[Data extracted from a collection]
— BEGIN —

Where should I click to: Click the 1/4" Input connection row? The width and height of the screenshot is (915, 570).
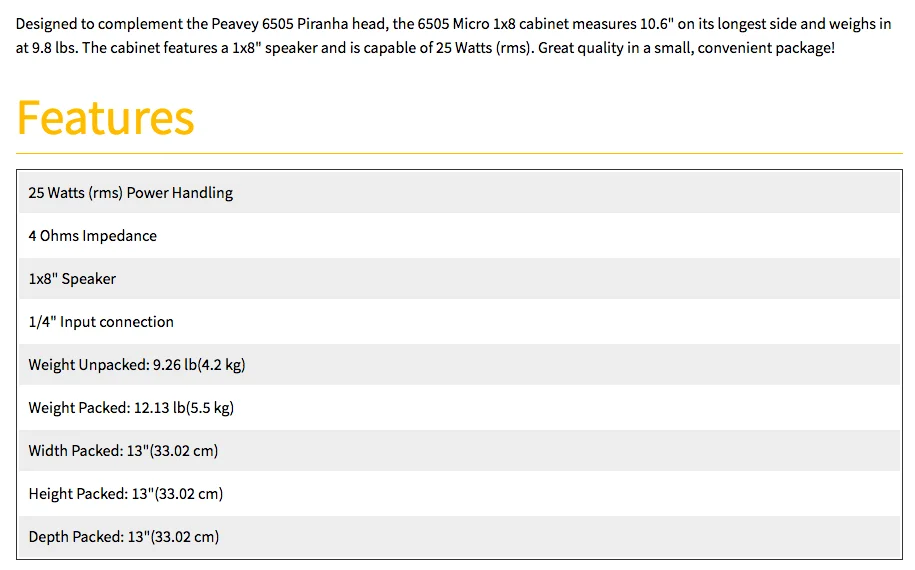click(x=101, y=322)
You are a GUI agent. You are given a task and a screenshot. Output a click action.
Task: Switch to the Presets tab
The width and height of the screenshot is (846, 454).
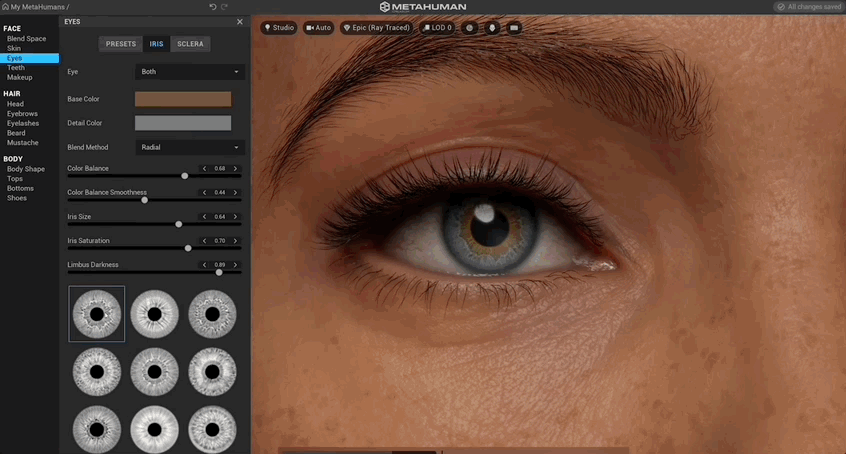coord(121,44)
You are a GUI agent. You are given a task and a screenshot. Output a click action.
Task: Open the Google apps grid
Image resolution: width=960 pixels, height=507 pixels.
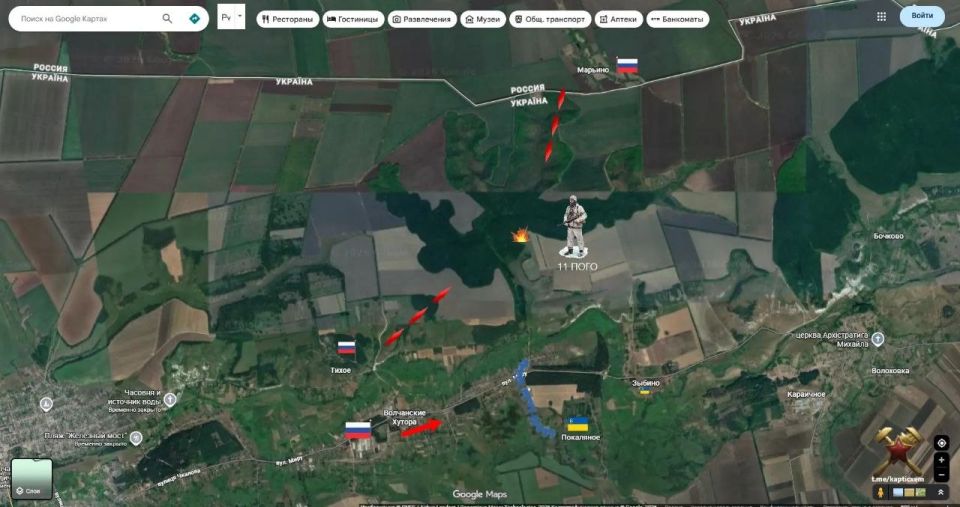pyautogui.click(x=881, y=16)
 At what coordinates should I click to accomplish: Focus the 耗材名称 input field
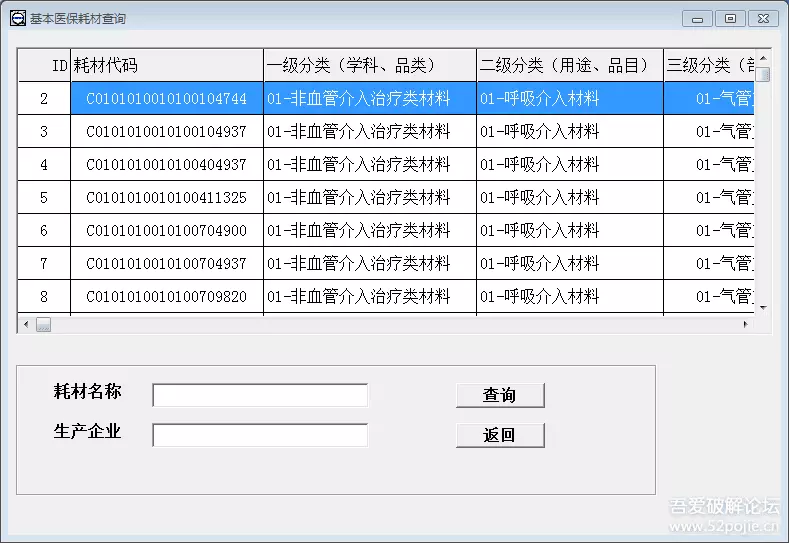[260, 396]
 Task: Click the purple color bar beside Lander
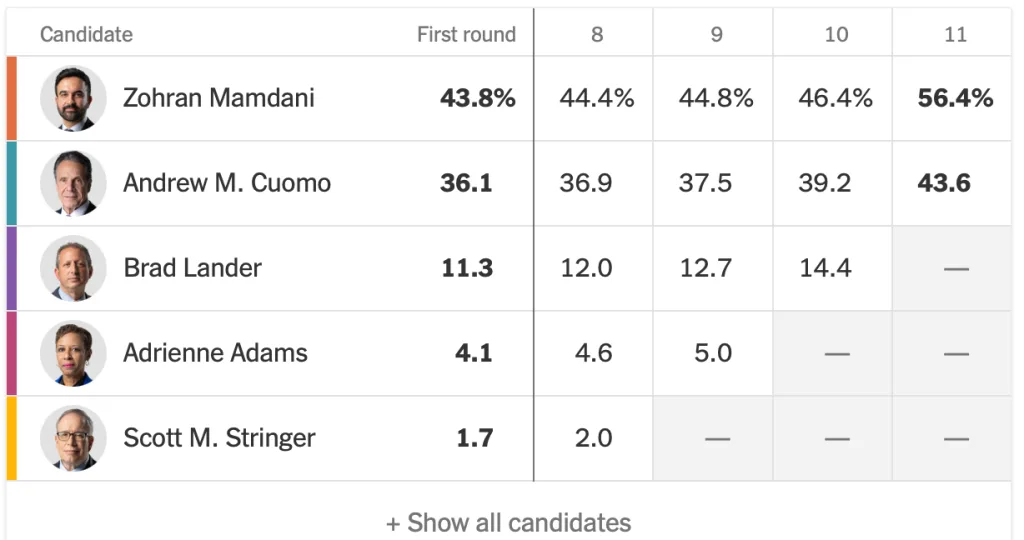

— END —

**The problem:** Reproduce every line of the items above word for word, omitting the pictures.

**Output of the task:**
Where should I click to: Click the 1/4" Input connection row? The width and height of the screenshot is (915, 570).
click(x=101, y=322)
You are a GUI agent. You are given a task and a screenshot. Output a click action.
Task: Switch to the Presets tab
The width and height of the screenshot is (846, 454).
coord(121,44)
You are a GUI agent. You are given a task and a screenshot. Output a click action.
Task: Open the Google apps grid
Image resolution: width=960 pixels, height=507 pixels.
pyautogui.click(x=881, y=16)
 At what coordinates should I click to accomplish: Focus the 耗材名称 input field
[260, 396]
 Task: Click the purple color bar beside Lander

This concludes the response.